◆ Exercise prompt ◆
Reproduce the lines below word for word, keeping every one of them unchanged.

Item coordinate data
--------------------

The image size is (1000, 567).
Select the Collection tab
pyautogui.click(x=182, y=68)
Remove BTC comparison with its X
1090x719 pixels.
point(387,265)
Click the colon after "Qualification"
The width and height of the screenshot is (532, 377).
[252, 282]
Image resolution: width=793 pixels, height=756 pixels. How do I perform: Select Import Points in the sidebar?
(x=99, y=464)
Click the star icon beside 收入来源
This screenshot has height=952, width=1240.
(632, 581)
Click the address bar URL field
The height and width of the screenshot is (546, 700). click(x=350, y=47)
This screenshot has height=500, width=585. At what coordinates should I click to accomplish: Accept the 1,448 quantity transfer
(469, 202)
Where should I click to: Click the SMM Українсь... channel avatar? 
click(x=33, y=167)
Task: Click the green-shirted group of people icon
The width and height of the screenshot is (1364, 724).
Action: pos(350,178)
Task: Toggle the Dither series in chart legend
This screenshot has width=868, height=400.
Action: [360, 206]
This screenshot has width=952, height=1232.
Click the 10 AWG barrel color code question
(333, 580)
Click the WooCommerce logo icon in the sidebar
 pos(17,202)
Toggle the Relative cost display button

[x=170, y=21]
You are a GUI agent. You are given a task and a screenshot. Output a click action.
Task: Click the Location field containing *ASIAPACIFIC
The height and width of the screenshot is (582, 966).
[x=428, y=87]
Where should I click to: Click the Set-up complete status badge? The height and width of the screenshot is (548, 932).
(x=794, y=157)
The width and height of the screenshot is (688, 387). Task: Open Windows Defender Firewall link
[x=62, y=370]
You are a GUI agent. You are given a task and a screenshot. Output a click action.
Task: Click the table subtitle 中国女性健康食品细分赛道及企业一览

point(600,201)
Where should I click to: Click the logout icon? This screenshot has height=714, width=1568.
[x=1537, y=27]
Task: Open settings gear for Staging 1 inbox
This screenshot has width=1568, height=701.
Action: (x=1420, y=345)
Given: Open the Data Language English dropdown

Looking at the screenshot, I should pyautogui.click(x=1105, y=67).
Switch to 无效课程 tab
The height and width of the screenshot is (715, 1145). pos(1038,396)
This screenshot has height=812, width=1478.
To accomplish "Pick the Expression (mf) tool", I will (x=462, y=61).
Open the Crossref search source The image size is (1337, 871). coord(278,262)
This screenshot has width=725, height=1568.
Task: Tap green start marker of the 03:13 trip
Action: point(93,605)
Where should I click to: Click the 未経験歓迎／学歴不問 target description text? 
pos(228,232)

--------------------

◆ In response ◆
The image size is (1000, 567).
Select the Collection tab
pyautogui.click(x=182, y=68)
Remove BTC comparison with its X
1090x719 pixels.
point(387,265)
Click the colon after "Qualification"
The width and height of the screenshot is (532, 377).
[252, 282]
Image resolution: width=793 pixels, height=756 pixels. How do I perform: Select Import Points in the sidebar?
(x=99, y=464)
Click the star icon beside 收入来源
This screenshot has height=952, width=1240.
(632, 581)
Click the address bar URL field
The height and width of the screenshot is (546, 700). click(x=350, y=47)
This screenshot has height=500, width=585. At what coordinates should I click to accomplish: Accept the 1,448 quantity transfer
(469, 202)
Where should I click to: Click the SMM Українсь... channel avatar? 
click(x=33, y=167)
Task: Click the green-shirted group of people icon
The width and height of the screenshot is (1364, 724).
Action: pos(350,178)
Task: Toggle the Dither series in chart legend
This screenshot has width=868, height=400.
Action: [360, 206]
This screenshot has width=952, height=1232.
Click the 10 AWG barrel color code question
(333, 580)
Click the WooCommerce logo icon in the sidebar
 pos(17,202)
Toggle the Relative cost display button

[x=170, y=21]
You are a GUI agent. You are given a task and a screenshot. Output a click action.
Task: Click the Location field containing *ASIAPACIFIC
The height and width of the screenshot is (582, 966).
[x=428, y=87]
Where should I click to: Click the Set-up complete status badge? The height and width of the screenshot is (548, 932).
(x=794, y=157)
The width and height of the screenshot is (688, 387). Task: Open Windows Defender Firewall link
[x=62, y=370]
You are a GUI agent. You are given a task and a screenshot. Output a click action.
Task: Click the table subtitle 中国女性健康食品细分赛道及企业一览

point(600,201)
Where should I click to: Click the logout icon? This screenshot has height=714, width=1568.
[x=1537, y=27]
Task: Open settings gear for Staging 1 inbox
This screenshot has width=1568, height=701.
Action: (x=1420, y=345)
Given: Open the Data Language English dropdown

Looking at the screenshot, I should pyautogui.click(x=1105, y=67).
Switch to 无效课程 tab
The height and width of the screenshot is (715, 1145). pos(1038,396)
This screenshot has height=812, width=1478.
To accomplish "Pick the Expression (mf) tool", I will (x=462, y=61).
Open the Crossref search source The image size is (1337, 871). coord(278,262)
This screenshot has width=725, height=1568.
Task: Tap green start marker of the 03:13 trip
Action: point(93,605)
Where should I click to: Click the 未経験歓迎／学歴不問 target description text? 
pos(228,232)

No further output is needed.